ASSIGNMENT: Search each line below for "Enter", then return the lines where it appears.

Stored items from a collection:
----------

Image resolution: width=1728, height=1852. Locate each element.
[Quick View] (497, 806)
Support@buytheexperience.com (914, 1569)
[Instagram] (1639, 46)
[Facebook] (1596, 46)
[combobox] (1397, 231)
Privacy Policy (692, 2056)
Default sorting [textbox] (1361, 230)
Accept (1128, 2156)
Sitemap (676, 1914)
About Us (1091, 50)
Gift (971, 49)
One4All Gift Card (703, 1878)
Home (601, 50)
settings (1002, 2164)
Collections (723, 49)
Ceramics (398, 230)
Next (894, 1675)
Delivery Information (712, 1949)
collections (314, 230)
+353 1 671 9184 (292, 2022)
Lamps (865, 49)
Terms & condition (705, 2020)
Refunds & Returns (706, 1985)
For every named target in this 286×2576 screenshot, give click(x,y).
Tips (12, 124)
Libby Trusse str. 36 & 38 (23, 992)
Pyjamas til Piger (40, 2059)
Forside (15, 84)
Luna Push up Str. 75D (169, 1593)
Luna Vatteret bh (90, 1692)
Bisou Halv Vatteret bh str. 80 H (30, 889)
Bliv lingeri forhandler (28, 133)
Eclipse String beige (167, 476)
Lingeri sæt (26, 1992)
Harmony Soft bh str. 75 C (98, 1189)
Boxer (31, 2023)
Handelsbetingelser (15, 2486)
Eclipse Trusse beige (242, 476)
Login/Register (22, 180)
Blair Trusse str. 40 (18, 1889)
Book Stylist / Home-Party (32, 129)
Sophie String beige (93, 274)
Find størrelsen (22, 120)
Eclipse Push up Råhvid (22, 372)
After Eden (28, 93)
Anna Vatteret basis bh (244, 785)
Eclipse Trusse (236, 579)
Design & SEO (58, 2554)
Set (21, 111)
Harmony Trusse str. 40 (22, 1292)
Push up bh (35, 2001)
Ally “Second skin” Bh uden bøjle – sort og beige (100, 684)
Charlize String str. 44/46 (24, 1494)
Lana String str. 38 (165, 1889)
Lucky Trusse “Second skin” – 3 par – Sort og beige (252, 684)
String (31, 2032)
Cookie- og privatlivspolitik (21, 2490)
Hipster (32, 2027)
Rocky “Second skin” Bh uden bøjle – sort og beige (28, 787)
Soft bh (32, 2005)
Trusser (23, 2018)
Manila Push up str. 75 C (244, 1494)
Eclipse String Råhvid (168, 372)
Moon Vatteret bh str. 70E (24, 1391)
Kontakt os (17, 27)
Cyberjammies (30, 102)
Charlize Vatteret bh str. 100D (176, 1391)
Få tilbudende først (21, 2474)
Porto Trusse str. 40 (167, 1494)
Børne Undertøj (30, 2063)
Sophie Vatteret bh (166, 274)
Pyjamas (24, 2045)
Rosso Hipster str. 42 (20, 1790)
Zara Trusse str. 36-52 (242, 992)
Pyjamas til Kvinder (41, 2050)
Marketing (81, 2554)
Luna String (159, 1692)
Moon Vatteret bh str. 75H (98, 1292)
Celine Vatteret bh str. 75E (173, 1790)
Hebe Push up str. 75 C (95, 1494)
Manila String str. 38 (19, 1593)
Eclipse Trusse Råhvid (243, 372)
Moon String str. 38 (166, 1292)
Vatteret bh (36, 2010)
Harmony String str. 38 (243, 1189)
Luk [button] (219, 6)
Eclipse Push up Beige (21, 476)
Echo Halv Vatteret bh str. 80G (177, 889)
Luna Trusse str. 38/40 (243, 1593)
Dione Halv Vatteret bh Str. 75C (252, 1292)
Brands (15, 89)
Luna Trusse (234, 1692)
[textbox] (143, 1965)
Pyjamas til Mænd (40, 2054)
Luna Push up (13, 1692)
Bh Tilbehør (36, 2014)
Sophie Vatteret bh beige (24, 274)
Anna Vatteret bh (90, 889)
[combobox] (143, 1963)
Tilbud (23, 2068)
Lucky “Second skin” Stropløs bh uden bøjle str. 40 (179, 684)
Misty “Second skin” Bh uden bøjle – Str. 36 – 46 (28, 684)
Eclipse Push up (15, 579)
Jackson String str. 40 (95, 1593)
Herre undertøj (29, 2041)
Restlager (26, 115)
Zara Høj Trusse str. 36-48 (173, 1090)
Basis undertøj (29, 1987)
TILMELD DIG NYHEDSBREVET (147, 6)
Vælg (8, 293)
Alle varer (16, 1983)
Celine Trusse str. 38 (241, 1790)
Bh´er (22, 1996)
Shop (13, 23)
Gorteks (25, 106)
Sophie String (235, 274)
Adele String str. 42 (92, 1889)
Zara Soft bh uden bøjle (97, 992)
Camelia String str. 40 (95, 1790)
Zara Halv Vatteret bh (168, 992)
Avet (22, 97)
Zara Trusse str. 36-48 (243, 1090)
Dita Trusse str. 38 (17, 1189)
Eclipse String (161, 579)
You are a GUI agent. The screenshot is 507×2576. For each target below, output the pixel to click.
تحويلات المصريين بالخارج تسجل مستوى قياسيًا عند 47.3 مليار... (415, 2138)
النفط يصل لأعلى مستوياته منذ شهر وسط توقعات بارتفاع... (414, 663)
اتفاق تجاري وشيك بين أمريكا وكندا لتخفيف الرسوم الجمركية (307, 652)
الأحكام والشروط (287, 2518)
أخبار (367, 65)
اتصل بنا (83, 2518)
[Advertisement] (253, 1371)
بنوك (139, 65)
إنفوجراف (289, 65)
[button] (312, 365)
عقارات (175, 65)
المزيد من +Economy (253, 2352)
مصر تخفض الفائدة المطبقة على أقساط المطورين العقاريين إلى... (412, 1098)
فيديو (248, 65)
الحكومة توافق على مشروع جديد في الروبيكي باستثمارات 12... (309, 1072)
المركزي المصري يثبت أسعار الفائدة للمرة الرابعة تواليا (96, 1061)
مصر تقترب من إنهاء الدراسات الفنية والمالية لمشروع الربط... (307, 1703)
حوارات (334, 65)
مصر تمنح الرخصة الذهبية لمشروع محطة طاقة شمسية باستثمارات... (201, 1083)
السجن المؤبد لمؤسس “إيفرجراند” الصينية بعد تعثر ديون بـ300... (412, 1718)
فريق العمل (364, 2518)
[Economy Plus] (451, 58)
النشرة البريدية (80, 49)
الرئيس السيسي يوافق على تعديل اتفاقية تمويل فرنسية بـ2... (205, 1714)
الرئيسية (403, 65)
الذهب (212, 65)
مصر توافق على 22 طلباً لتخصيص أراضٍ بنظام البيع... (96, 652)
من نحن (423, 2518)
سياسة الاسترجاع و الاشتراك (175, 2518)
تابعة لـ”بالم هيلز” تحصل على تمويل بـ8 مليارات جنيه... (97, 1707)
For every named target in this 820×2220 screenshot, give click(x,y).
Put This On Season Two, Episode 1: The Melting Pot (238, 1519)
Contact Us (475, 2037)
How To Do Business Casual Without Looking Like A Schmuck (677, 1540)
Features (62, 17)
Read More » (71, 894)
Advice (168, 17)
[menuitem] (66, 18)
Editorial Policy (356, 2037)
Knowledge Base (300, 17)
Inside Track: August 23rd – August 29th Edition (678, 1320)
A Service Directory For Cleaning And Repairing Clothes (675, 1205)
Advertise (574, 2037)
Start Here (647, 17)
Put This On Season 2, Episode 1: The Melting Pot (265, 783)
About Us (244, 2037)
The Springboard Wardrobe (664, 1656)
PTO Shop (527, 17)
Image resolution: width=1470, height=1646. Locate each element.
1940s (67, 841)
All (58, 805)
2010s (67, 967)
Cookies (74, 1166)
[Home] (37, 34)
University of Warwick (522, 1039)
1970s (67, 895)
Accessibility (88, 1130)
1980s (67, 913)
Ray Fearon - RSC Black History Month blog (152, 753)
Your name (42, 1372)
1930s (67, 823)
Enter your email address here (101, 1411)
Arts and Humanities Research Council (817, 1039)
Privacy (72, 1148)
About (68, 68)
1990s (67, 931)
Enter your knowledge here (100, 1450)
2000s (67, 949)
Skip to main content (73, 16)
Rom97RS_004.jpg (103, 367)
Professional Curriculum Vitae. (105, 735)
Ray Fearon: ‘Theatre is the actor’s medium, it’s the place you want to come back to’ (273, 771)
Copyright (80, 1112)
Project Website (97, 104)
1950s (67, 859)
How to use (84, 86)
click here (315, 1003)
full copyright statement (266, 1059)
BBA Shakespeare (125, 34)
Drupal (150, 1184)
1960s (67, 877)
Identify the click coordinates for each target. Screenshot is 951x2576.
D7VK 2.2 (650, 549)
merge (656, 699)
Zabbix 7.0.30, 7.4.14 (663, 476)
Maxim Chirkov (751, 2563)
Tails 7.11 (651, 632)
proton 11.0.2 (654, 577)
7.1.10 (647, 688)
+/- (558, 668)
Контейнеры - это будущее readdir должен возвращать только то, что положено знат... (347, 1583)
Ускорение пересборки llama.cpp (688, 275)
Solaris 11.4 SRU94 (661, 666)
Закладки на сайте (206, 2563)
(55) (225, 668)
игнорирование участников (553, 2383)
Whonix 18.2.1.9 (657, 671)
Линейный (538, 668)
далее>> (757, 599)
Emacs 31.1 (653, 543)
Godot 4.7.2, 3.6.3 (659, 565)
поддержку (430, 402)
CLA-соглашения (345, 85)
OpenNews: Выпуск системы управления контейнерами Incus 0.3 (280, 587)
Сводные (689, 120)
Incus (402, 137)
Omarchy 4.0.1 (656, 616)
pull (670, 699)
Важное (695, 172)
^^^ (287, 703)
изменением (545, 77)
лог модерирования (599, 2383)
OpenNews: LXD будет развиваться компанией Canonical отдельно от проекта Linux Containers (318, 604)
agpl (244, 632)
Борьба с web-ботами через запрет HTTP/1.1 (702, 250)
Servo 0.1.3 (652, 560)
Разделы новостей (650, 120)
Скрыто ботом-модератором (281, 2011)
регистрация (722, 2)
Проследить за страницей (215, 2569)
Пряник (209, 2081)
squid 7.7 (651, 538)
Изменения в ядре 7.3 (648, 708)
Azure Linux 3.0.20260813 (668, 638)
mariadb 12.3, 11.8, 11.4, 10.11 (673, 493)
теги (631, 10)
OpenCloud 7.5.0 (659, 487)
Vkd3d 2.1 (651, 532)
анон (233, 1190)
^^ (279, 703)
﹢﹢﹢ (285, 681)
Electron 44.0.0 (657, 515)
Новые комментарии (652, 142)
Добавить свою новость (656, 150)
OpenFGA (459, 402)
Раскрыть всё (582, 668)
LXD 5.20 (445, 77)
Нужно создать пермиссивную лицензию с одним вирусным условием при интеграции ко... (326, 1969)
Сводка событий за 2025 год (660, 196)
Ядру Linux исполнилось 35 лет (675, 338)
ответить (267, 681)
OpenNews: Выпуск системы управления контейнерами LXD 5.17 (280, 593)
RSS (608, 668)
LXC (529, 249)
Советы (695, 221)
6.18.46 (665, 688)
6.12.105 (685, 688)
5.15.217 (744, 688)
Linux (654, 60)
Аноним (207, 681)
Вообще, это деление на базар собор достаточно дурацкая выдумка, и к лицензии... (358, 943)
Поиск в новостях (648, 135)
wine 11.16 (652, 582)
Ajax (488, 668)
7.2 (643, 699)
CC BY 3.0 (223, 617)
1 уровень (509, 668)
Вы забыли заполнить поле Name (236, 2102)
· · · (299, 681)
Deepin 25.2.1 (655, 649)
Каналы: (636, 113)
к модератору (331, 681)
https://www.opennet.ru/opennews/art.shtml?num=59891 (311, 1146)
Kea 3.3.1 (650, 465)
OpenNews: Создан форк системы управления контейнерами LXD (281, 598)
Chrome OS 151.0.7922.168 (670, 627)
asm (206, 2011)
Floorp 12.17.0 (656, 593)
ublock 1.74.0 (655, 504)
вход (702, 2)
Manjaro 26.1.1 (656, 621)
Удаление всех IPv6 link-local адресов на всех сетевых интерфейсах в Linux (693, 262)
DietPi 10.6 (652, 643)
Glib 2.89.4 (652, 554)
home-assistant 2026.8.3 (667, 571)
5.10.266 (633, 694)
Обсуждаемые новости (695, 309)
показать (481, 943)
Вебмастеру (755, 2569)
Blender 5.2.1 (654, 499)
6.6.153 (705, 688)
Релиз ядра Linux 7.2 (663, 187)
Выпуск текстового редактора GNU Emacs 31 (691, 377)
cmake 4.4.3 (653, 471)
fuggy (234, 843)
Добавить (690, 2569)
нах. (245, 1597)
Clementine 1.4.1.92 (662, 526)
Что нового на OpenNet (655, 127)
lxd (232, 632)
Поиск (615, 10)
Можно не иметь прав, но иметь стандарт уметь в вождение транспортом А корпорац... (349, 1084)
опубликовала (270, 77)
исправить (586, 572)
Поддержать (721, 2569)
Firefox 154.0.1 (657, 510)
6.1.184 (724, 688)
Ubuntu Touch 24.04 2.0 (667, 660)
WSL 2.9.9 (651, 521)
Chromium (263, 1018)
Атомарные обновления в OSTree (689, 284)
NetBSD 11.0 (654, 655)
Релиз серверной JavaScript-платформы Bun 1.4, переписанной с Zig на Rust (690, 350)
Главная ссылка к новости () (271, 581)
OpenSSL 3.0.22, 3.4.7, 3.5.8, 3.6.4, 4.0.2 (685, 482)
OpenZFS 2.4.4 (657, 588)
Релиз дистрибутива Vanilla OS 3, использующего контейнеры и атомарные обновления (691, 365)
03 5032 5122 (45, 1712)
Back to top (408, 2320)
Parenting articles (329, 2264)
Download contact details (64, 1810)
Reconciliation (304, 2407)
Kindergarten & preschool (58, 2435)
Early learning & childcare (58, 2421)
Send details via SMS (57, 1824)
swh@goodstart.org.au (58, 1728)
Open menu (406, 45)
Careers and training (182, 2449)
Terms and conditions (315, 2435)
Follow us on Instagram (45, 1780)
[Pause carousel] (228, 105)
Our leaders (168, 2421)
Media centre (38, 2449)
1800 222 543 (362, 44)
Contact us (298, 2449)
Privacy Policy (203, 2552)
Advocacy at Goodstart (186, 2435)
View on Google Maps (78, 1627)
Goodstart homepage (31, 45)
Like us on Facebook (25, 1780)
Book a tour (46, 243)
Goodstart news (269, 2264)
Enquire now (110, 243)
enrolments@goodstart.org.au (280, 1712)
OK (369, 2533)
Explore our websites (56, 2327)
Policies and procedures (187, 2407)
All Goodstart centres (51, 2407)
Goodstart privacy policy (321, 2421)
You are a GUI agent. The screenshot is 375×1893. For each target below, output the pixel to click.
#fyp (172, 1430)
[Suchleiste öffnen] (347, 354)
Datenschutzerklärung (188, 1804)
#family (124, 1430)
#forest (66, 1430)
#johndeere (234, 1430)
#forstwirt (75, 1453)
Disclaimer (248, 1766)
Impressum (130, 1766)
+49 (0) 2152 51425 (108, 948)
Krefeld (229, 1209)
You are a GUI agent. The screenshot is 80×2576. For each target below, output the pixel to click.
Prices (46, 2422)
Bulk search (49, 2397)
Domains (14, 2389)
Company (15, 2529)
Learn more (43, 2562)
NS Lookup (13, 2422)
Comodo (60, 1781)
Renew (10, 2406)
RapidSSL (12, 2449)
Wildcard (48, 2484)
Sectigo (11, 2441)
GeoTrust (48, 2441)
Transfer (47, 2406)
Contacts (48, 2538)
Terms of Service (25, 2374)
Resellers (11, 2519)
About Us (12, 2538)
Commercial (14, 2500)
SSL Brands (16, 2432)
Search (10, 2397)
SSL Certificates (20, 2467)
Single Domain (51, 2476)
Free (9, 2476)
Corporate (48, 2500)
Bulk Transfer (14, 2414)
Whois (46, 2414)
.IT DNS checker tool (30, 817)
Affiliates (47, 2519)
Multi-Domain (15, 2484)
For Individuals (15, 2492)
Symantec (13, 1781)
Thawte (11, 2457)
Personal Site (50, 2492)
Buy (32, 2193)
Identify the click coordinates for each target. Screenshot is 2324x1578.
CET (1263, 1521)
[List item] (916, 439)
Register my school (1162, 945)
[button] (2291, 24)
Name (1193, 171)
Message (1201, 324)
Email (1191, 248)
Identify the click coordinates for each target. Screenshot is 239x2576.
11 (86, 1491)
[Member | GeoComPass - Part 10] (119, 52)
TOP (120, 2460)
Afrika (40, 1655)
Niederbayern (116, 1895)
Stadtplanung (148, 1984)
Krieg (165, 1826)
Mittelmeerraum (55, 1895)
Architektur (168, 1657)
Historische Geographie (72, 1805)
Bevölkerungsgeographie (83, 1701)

----------

RESULT OF THIS TASK:
Enter your email address here (101, 1411)
Enter your knowledge here (100, 1450)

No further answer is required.